Yes, I agree that this is the role of a Standards Track RFC. But I was not
able to understand what requirements this RFC imposes or what suggestions
it makes on the matter of when to escape reserved characters.


>None of the issues you mentioned are necessary for
>interoperability, and in fact you will find that implementations
>don't care one way or the other.  That is why "?" in query is
>reserved instead of disallowed, since it is more robust for parsers
>to expect it to be present (and treat it as data) rather than not
>expect it and think of it as an error.

The "Be liberal in what you accept." principle restated?


>URI generators, OTOH, are encouraged to use such characters only
>when they are used according to a reserved purpose, which in the
>case of "?" inside a query means never.

And instead they are encouraged, but not required, to escape the
characters; correct?


>That is not a contradiction, and certainly isn't ambiguous, since
>the specification both defines parsing and makes recommendations to
>URI generators.

It leaves the matter ambigious, subjectively, in the sense that I have been
unable, after reading the document, to determine the (presumably simple)
case of a "?" appearing inside the query component. Perhaps "Does not
explain it in a manner I was able to understand" is a better phrasing (but
it doesn't sound so catchy as a message subject ;D).

RFC1738 contains the text:

   If the character corresponding to an octet is
   reserved in a scheme, the octet must be encoded.

This is very clear and leaves no doubt about what is the expected behaviour
of an URI generator. A similar statement does not appear in RFC2396, and
neither do any statements making recommendation about "best practice" in
this area.

I take your statement on Issue #13[0] -- "That is why they are listed as
reserved in that context (i.e., should not be used unencoded except when
the reserved meaning is intended)." -- to mean that characters marked as
"reserved" in any particular context are intended to be escaped/encoded
regardless of whether they would "conflict" with it's reserved purpose.

Is that a correct assumption?

Can I generalize from this and assume, that if I were the agent responsible
for generating the URL

  http://example.com/redir?uri=http://example.com/elsewhere/

(as Jim gave as example), I would be expected to encode/escape it as

  http://example.com/redir?uri=http%3A%2F%2Fexample.com%2Felsewhere%2F

even if URI parsers are expected to accept the former as well as the
latter?

And that a similar generalization will apply to an example such as
"http://example.com/cgi.pl?uri=http://example.com/cgi-2.pl?para=meter" such
that the second "?" and "=", and all ":" and "/" characters following the
left-most "?" are expected/recommended to be encoded by URI generators?
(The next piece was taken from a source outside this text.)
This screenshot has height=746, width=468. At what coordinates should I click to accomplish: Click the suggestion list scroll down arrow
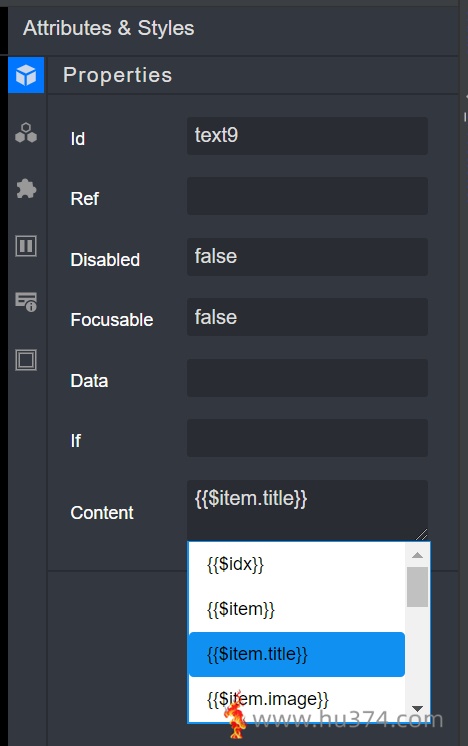(x=418, y=709)
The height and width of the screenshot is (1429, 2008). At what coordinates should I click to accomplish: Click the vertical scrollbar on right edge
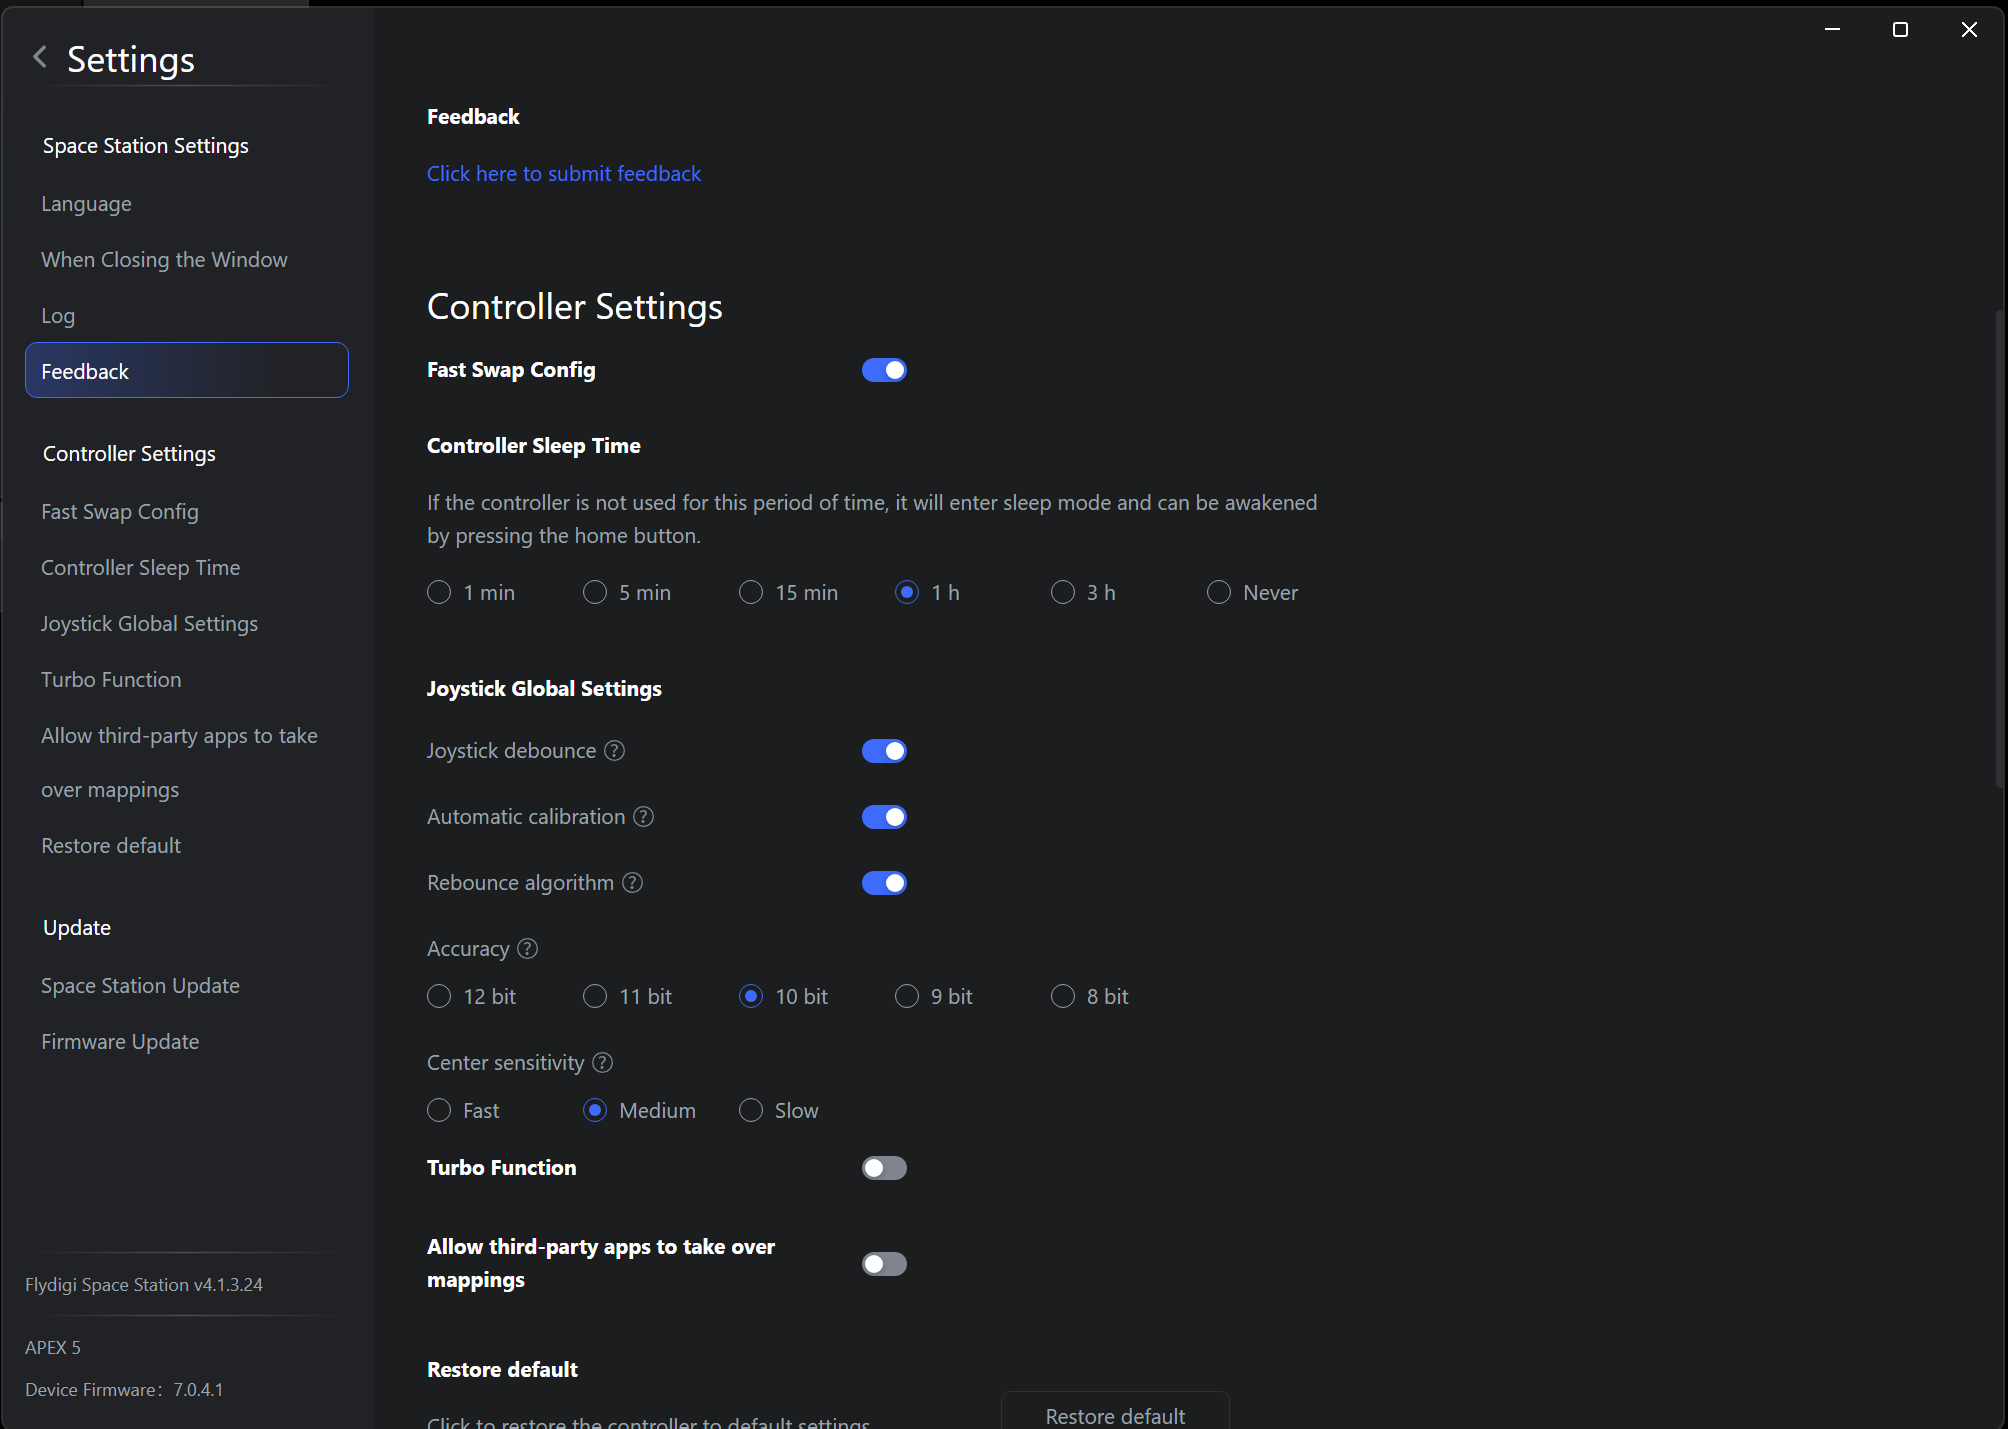click(1999, 550)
Would it be correct to say that the characters found in the "unwise" and
"delims" productions MUST always be encoded, and any character in the
"reserved" set in any given context SHOULD be encoded within that context?
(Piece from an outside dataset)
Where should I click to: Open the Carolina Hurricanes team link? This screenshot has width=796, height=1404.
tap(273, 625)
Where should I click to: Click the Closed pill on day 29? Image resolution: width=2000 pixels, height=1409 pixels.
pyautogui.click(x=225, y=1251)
Would it be correct to say that any character in the "reserved" production
-- which differs from the set labelled as "reserved" for any particular
component -- SHOULD always be encoded unless used for it's reserved
purpose?




One thing is that I do not understand this, but I had the help of several
very smart people in attempting to determine what RFC2396 is actually
saying. If an update to RFC2396 is in progress, would it be possible to
take this into account and perhaps spell out requirements and
recommendations for various agents (generators vs. parsers) in greater
detail?

As an example, if my speculation above is correct, it might say something
along the lines of (paraphrasing RFC1738 and using RFC2119 conventions):

   If the character is reserved in a component, the character SHOULD
   be encoded by URI generators, but MUST be accepted unencoded by
   URI parsers.

Or similar language designed to make abundantly clear what the intended
behaviour of various agents are in the different contexts.


-- 
Interviewer: "In what language do you write your algorithms?"
    Abigail: English.
Interviewer: "What would you do if, say, Telnet didn't work?"
    Abigail: Look at the error message.

Received on Monday, 18 November 2002 05:14:52 UTC